Everyone can improve with coaching

Valerie Grenier. © Gary Yee (garyphoto.ca)

This week I was lucky enough to work with Valérie Grenier at Tremblant. Back from the Games, she was home for a short stopover before returning to Europe for the next events on the World Cup circuit. She came to do a few giant slalom turns to stay active.

Then there was an autograph session at the Grand Manitou lodge with the club’s young U12s. As a coach, when you’re given the chance to help an elite athlete, you have to consider it a golden opportunity. But let’s remember that high-level athletes were club competitors first.

For a coach, it’s always a fabulous opportunity to have talented athletes in their group. That was my experience in 2005-2007 when I was entrusted with a group of determined young skiers that included the young Brittany Phelan.

You may remember that Brittany finished fifth in the Beijing Games and took silver in the Pyeongchang Games in ski cross. In the presence of such an athlete, with an irreproachable work ethic and unequalled commitment, the coach has a right to feel privileged.

Did I influence her career? Hard to say, but at least, I hope so. Would her trajectory have been identical without my coaching skills? I’m sure of it! To restate the words of my friend Jean-François Bélisle about another brilliant athlete that Jean-François coached: “even a monkey could coach her!”

In fact, these gifted athletes who fall into your hands have much more to teach you than they can get from your advice. They push back the limits, set objectives, and go beyond the concepts that you yourself set.

Sadly, not all coaches see things this way. Some hook onto their promising young athletes in the hope that the athletes will, in return, allow them to reach higher summits. These same coaches will generally appropriate the performances of their protégés and drop them when it doesn’t work anymore.

In fact, many parents lead themselves astray when they associate the coach’s competence with the athletes he or she has already coached. Before making that assumption, you have to dig a bit. Ask yourself the following.

  • At what level was the athlete before being taken on by the coach?
  • Where is the athlete now? Has there been noticeable progress?
  • Are only one or two athletes in the coach’s group performing? Or does the whole group appear to have progressed?

Some coaches will focus on the best in the group and ignore those who have trouble. This kind of training is not the most satisfying.

The challenge for a coach is not limited to training champions, but rather to allow those in the shadows to shine. Everyone can improve with coaching. The competent coach is the one who will change the athlete’s natural progression curve, no matter what level they start from. The coach’s tools are respect, ethics, commitment, transparency and mastery of the sport.

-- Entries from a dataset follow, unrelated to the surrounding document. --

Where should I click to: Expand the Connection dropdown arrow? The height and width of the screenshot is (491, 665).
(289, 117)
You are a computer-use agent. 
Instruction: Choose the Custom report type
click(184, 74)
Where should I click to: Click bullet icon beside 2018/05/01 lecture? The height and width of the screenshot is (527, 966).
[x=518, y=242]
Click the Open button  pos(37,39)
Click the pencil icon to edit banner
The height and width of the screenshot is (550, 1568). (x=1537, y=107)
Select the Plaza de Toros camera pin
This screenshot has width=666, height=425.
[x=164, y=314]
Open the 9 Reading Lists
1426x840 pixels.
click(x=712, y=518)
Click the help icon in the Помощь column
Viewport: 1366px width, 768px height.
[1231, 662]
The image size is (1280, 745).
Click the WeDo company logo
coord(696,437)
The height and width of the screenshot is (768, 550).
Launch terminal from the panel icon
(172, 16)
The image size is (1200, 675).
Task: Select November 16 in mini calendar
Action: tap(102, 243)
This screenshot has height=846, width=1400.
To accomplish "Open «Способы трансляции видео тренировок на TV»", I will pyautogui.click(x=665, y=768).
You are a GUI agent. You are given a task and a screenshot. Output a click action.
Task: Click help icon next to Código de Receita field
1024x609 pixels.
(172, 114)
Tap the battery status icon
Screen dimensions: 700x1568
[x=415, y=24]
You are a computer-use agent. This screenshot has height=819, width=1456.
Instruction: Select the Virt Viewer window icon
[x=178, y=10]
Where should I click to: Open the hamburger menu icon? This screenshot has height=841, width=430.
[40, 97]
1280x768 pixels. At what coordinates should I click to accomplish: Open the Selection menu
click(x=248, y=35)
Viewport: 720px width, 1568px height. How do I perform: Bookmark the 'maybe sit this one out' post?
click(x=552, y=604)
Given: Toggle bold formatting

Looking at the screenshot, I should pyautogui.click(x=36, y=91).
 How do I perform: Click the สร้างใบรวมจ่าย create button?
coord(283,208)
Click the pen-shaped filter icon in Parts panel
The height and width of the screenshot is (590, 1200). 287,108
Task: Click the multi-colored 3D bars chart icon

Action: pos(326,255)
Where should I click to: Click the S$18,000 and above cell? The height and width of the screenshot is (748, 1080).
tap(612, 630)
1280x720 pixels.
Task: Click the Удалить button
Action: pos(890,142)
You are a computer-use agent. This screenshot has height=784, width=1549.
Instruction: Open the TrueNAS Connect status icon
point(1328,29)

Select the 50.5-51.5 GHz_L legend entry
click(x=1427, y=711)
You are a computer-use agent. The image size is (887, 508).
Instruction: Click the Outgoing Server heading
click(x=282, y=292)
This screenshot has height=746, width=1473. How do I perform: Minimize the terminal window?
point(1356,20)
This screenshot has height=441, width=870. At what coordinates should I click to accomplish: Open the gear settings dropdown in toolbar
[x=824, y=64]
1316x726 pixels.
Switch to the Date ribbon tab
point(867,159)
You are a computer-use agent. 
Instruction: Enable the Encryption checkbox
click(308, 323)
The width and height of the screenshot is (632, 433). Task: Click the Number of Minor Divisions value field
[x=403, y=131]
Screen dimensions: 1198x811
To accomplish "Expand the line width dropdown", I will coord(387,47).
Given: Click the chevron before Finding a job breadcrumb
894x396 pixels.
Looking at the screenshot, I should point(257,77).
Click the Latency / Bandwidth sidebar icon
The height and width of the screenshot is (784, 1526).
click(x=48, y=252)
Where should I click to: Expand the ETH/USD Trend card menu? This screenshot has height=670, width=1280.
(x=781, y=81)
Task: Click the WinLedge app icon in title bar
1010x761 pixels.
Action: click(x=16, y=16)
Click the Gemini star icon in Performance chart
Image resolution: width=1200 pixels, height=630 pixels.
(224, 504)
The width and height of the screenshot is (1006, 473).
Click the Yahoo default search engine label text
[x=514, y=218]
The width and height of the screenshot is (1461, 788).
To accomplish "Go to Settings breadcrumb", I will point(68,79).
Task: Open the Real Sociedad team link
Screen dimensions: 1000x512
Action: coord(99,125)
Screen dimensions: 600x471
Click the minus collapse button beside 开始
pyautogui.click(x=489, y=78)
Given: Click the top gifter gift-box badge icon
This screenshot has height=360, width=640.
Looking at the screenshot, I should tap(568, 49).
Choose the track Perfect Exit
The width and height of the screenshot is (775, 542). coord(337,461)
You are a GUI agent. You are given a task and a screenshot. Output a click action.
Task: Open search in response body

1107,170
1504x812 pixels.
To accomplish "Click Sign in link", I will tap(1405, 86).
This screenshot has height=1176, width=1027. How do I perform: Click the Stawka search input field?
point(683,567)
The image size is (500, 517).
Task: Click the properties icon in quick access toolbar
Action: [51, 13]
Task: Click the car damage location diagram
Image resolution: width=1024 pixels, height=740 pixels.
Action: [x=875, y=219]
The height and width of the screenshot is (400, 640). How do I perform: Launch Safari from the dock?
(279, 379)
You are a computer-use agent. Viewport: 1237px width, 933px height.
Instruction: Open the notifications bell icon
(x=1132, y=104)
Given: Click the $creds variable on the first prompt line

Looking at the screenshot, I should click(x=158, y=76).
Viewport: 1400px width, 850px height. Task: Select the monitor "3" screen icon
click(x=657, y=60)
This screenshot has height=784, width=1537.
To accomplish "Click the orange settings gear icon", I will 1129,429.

In retrospect, I feel really lucky to have been on Brittany’s path. But when I think back to the team of athletes I was entrusted with at the time, when I was their coach, I remember a young man from the Gaspé, initially unknown on the podiums of the Laurentians; he ended the season by winning the Taschereau Cup giant slalom. That same season, P-N Tanguay-Levesque also distinguished himself on the provincial and national scenes.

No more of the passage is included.